Activity: Taking the line that contains "Select the افتراضي" as the starting point, give again exactly every line up to and including the last line of the records below.

:: Given records

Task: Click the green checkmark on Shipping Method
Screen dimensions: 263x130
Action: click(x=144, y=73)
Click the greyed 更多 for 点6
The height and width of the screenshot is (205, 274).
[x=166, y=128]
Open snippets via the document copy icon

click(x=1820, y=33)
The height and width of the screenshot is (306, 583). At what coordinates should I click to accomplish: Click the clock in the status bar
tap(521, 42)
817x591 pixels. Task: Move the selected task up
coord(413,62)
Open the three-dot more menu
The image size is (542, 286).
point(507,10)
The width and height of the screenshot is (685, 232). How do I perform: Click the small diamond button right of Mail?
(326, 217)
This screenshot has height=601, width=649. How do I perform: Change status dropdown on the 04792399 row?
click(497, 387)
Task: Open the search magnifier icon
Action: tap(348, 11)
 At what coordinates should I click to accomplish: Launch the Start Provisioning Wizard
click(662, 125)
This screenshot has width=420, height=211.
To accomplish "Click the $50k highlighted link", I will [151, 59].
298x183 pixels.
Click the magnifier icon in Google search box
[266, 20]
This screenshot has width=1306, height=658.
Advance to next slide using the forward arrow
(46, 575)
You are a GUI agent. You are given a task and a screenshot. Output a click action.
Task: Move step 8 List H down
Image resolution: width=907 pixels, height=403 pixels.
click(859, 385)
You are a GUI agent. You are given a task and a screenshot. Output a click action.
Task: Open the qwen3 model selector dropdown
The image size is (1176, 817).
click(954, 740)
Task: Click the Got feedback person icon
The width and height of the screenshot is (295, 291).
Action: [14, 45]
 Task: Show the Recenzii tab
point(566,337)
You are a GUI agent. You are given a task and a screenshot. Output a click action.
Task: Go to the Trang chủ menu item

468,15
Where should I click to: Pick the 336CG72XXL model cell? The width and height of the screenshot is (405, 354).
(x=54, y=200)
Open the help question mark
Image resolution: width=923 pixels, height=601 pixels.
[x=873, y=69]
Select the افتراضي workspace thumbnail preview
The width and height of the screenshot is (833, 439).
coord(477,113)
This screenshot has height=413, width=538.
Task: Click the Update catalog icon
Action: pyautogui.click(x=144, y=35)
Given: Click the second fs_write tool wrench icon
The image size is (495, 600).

::::

Output for this task:
Select the افتراضي workspace thumbnail preview
The width and height of the screenshot is (833, 439).
coord(477,113)
This screenshot has height=413, width=538.
Task: Click the Update catalog icon
Action: pyautogui.click(x=144, y=35)
Given: Click the second fs_write tool wrench icon
The image size is (495, 600).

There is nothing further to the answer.